» Supplied data
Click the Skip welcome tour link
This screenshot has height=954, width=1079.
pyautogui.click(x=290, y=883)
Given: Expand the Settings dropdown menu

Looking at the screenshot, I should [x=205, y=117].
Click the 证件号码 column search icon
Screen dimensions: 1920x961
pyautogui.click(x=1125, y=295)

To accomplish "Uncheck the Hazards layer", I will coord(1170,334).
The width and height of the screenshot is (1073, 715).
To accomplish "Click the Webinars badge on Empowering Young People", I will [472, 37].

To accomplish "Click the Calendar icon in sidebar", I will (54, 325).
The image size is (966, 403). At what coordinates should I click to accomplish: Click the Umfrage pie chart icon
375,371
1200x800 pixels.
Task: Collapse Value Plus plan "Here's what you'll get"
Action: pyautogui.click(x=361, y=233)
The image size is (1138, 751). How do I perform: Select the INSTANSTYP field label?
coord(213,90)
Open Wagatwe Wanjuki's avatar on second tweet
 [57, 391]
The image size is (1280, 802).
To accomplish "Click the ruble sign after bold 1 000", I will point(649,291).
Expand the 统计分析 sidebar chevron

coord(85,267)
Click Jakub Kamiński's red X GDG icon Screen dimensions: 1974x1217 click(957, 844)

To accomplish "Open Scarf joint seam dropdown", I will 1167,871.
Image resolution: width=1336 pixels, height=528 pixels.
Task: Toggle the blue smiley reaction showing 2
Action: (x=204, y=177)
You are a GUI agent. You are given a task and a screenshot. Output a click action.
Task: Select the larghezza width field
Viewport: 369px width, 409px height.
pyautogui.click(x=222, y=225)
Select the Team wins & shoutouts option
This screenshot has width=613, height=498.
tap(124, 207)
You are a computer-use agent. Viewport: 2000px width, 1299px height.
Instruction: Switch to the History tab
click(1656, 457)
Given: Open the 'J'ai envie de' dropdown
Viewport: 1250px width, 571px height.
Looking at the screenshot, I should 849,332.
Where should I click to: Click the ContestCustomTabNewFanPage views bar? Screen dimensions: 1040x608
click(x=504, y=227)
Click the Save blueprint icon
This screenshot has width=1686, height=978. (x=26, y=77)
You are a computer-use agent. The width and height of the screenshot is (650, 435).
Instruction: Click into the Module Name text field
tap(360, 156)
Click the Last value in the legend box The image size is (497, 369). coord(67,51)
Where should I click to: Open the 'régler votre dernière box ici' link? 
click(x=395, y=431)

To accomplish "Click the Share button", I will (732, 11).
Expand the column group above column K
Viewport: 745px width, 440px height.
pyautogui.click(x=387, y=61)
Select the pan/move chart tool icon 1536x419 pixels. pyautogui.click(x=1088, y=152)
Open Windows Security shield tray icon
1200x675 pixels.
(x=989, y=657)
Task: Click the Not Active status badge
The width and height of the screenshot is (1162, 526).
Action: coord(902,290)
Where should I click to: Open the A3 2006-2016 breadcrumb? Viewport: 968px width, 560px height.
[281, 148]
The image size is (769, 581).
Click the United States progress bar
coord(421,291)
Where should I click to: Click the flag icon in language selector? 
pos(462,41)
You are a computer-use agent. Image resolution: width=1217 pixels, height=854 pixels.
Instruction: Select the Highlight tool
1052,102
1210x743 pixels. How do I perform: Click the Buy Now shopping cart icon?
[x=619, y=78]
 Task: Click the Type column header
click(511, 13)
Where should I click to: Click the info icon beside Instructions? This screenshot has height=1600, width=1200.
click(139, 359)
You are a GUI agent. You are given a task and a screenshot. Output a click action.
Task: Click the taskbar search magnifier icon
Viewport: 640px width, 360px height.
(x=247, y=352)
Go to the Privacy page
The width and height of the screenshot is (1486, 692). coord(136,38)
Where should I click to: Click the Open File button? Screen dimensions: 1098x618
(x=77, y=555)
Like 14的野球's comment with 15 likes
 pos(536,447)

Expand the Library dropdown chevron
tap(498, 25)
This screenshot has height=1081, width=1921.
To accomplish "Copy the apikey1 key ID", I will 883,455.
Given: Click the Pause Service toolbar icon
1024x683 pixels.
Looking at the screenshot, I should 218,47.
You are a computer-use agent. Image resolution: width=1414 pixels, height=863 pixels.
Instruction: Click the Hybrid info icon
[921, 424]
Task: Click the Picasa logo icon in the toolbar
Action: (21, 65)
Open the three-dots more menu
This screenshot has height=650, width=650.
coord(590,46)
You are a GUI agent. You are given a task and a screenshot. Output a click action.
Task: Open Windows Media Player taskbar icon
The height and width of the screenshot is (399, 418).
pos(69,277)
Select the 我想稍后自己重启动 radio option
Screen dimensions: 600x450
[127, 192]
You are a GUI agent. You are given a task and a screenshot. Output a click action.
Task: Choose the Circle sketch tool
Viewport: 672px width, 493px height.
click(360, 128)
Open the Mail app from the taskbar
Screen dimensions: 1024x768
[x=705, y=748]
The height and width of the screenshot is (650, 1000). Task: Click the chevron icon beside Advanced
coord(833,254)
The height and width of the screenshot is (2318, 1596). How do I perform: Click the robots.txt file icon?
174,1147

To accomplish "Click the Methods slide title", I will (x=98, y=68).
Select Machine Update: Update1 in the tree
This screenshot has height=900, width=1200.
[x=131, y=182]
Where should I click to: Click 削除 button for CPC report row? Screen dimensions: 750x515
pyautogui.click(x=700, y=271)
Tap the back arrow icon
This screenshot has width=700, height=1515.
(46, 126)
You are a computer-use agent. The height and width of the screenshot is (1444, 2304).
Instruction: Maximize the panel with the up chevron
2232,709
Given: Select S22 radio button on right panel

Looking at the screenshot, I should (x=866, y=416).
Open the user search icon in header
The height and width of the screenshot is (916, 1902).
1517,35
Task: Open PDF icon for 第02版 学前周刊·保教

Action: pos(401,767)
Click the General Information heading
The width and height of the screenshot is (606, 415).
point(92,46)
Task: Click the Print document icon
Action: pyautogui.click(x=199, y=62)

» What you should do
Pull out each line of the records above that contains the string "pixels". Treat case as significant.

» Answer for this exercise
1200x800 pixels.
Image resolution: width=1336 pixels, height=528 pixels.
Select the pan/move chart tool icon 1536x419 pixels. pyautogui.click(x=1088, y=152)
1200x675 pixels.
You are a computer-use agent. Image resolution: width=1217 pixels, height=854 pixels.
1210x743 pixels. How do I perform: Click the Buy Now shopping cart icon?
1024x683 pixels.
You are a computer-use agent. Image resolution: width=1414 pixels, height=863 pixels.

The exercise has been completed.